Ma non è solo questo che mantiene in ansia i mercati. Anche la possibilità che i due rami del Congresso (la Camera dei Rappresentanti ed il Senato) dopo il voto abbiano maggioranze diverse.
Il 3 novembre infatti non si vota solo per il Presidente, ma si rinnova anche per intero la Camera dei Rappresentanti ed un terzo dei senatori. Non ci sono dubbi che i democratici riescano a vincere alla Camera. Ma al Senato la partita è molto aperta ed i repubblicani potrebbero mantenere la maggioranza, anche perché il meccanismo elettorale assegna due senatori a ciascuno dei 50 stati dell’Unione, penalizzando così gli stati grandi e popolosi, dove è preponderante il consenso per i democratici. Favorisce i piccoli stati rurali, dove invece sono quasi sempre i repubblicani vincere.
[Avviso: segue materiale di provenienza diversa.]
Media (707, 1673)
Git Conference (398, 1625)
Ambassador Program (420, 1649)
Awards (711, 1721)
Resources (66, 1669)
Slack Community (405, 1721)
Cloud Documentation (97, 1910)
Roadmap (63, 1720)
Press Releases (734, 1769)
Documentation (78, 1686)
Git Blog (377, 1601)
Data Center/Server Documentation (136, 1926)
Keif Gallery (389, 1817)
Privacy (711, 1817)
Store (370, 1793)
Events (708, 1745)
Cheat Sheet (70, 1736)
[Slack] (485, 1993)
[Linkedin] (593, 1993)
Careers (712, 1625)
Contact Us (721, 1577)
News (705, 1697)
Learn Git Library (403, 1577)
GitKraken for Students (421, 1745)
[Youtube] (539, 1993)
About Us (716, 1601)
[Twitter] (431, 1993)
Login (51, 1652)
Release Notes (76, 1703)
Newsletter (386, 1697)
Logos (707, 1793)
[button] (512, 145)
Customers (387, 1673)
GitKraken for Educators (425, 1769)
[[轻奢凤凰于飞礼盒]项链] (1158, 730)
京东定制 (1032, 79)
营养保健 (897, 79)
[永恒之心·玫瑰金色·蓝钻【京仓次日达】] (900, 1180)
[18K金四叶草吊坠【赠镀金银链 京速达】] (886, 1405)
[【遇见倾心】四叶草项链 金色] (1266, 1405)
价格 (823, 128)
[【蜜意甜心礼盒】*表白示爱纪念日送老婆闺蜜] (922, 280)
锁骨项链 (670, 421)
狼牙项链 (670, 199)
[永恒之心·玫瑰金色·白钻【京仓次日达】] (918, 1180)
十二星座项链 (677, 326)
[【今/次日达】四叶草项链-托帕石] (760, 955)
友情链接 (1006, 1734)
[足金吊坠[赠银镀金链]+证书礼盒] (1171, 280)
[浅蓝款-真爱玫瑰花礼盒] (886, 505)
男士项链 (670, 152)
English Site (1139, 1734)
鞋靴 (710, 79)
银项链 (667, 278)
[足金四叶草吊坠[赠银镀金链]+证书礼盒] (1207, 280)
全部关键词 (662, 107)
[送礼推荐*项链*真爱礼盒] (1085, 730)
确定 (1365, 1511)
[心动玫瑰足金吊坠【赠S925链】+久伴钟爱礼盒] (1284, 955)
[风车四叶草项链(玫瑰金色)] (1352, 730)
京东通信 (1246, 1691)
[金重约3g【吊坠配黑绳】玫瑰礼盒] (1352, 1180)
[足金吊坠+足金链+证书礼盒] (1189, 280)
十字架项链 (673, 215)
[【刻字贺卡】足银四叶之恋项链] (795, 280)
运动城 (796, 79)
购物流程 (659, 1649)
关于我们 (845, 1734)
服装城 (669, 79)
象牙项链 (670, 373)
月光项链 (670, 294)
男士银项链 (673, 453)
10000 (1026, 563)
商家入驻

Un congresso diviso non è una cosa eccezionale, anzi, è capitato più volte. Ma questa volta il paese è spaccato e radicalizzato più che mai. Ha dato l’impressione a tratti di essere sull’orlo di una guerra civile. Senza il consenso dell’intero Congresso non possono essere approvati gli aiuti all’economia per evitare i fallimenti di migliaia di imprese e di milioni di americani senza lavoro per colpa del virus.
Questi crucci fermano la mano degli investitori, anche se non manca la voglia di speculare sull’arrivo a breve del vaccino e sulle trimestrali delle Over the Top del Nasdaq, che col virus aumentano i loro utili.
Se l’America riflette l’Europa ne ha ancor più motivo, dato che il contagio spaventa e i governi stanno varando in ordine sparso, come sempre, misure di restrizione che certo non favoriranno quella ripresa che si sta già ammosciando.
Non pare una settimana da affrontare con coltello tra i denti, ma piuttosto con una solida armatura.